Empfehlung: Betriebs- oder Personalrat kontaktieren Eine Sozialauswahl findet in der Praxis oft nicht statt. Wenden Sie sich an den Betriebs- oder Personalrat, sofern er vorhanden ist. Melden Sie Ihre Ansprüche an und legen Sie Ihre Verhältnisse dar. |
Nach einer Kündigung: Handeln Sie eine Abfindung aus
Viele Kündigungen sind ungerechtfertigt oder unzulänglich begründet. Sie können formale oder inhaltliche Mängel aufweisen.

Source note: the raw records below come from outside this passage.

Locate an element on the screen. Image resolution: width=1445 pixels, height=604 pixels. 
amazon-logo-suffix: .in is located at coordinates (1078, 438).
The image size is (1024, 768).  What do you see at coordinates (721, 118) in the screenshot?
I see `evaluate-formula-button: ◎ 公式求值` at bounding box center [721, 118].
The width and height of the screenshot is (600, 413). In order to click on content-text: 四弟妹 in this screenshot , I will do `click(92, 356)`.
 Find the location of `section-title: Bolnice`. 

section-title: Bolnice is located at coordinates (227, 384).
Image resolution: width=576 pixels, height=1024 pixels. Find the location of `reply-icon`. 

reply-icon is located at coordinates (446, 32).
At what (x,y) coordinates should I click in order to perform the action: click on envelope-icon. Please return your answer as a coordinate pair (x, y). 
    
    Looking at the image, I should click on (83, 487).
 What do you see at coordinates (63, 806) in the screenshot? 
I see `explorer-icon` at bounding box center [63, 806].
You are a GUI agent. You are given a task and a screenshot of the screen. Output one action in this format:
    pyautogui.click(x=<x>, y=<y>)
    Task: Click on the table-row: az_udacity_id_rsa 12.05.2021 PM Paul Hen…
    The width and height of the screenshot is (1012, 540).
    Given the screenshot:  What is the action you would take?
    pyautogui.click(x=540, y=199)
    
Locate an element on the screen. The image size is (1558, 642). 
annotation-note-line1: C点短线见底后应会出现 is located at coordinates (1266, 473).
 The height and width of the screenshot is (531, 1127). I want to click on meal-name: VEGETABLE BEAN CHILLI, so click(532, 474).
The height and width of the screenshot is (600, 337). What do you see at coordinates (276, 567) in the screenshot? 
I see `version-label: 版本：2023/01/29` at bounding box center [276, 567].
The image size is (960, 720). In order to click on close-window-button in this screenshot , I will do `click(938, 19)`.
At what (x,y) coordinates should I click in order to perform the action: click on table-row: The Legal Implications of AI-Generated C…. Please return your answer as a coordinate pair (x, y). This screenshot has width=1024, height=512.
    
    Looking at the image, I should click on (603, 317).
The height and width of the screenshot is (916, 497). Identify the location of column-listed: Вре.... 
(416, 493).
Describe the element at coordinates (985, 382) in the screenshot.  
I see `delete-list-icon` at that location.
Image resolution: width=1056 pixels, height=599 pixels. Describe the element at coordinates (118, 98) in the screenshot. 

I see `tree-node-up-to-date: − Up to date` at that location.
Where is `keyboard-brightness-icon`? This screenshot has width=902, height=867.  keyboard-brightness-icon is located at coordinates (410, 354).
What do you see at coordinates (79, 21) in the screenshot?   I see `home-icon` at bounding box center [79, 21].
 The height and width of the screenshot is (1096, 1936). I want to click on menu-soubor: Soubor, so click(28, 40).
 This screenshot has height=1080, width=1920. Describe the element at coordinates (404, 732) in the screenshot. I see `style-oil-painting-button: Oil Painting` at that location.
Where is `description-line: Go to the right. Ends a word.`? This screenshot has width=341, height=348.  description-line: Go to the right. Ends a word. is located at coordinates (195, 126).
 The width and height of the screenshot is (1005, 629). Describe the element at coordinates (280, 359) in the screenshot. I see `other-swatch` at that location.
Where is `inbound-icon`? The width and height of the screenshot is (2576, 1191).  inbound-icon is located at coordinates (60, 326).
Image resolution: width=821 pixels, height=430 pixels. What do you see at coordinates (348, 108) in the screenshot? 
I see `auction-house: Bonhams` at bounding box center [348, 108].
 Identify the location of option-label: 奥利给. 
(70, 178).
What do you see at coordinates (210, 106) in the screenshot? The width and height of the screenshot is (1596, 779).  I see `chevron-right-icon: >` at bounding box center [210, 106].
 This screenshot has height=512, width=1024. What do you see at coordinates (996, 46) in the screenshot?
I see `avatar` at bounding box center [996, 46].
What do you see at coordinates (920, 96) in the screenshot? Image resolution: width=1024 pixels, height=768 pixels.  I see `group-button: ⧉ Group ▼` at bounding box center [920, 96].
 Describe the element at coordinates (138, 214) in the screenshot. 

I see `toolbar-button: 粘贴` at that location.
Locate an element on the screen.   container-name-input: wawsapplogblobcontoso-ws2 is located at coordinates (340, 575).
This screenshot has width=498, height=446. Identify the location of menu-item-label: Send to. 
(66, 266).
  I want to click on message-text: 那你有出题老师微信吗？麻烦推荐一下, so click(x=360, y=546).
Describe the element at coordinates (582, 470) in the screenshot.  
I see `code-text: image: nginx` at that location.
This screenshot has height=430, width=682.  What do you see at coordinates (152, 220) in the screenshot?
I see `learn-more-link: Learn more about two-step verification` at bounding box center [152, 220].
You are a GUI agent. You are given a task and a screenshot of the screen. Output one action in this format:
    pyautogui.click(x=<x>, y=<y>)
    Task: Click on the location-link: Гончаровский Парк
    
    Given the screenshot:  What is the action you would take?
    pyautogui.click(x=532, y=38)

Häufig sind Kündigungen vorschnell erfolgt, Abmahnungen – etwa bei verhaltensbedingten Kündigungen – hätten vor der Kündigung erfolgen müssen. Es fehlen glaubhafte Bemühungen, den Arbeitnehmer betriebsinterne Alternativen anzubieten.
Es ist eine Vielzahl an Mängeln denkbar, die eine Kündigung enthalten kann und die schließlich einer Prüfung vor Gericht kaum standhalten würde. Es bietet sich an – ehe Sie ein Verfahren beim Arbeitsgericht anstrengen – Ihren Arbeitgeber auf die Mängel in der Kündigung hinzuweisen und eine Abfindung auszuhandeln. Es kann um viel Geld gehen.